1950’s clothes are gorgeous and this dress was a killer: black with lime green polka dots; lime green waist ribbon finished in a bow; a full circle skirt to swish and swirl and a real satin and net petticoat built it. It was just lovely and invited you to parade about, turning this way and that and making lots of little hip turning moves.
The previous week, when it became apparent that my dancing phase was likely to last, I invested in a pair of dancing shoes from Glitz & Glamour. With open toes, T-bar straps and a good heel they made me feel like Ginger Rogers because proper dancing shoes mean you can think about what your feet are doing instead of whether your feet will stay in your shoes while Ronnie spins you this way and that, very fast.
Of course, there was a perfectly good reason for all of this. Just before Easter 2007, I was to be in Sabah at the PIS Conference and the theme for the Gala Dinner Night is 1950’s Red & Gold Rock & Roll. Our PIS CEO, Robbie Bennetts looks a bit like Elvis, sings a lot like Elvis and we would have the PIS Band that always plays lots of 50’s and 60’s R&R music. When I registered for this conference a year previously in Hawaii, I had no idea what the theme might be.

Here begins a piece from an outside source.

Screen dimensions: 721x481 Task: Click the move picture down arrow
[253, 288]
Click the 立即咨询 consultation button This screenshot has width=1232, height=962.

I have appeared at PIS conferences dressed as Dame Edna Everage, a Pirate of the Pacific, 1920’s It Girl and as a Chinese Lady (of indiscriminate description) when we had a whole load of people over from Singapore. This time – it was a 1950’s Rock & Roll.
I had a stunning red dress and some 50’s clip on earrings for the Gala Dinner and the dancing afterwards. The killer dress was for the PIS Idol Night – when Karaoke rules after an elegant poolside dinner.
When I was about 13, my Mum caught me practicing to jive in my bedroom with my girlfriend. Oh, boy! You would think I had brought the Devil home for dinner! Later, there was no time for dancing while married and mothering three small children and when I was single again in my late twenties, breaking two legs in a car accident brought the fun of dancing in Perth’s better nightclubs to a sudden halt. Apart from me being off work for a year, Robbie always said breaking my legs was the best thing that happened, because I stopped nagging him to dance. He really didn’t care to dance that much.
Now, I am 63 (well, I was in 2007) and I had to be able to R&R and Jive at the Conference. It is great fun, too. I missed the critical lesson when Les was teaching how to do the kicks in Jive. The following Friday night, I first got a kick in the shins when I didn’t move fast enough to meet up with one of the men further down the line (we did progressive dancing so you got to dance with everyone) When it came to kicks, I was still having no success.
When we did meet up, in exasperation Gary says to me “You are just not getting it. You have to spread your legs for me, love.” I burst out laughing, he blushed and I said, “It’s been a long time since anyone said that to me and got away with it.” He was an excellent dancer and soon had my kicks sorted out.
And the eyelids? Well, that had more to do with three weeks of intensive work on the treadmill, bouncy blue ball, Ab-swing and lifting weights – trying to undo a summer of neglect. They were very relaxed a week or two later, when I was lying under a palm tree in the warm tropics, drinking pina coladas and idly dreaming of dancing with Fred Astaire.
The irony of it all was that almost NONE of the men could properly Rock and Roll – but it was fun to dream!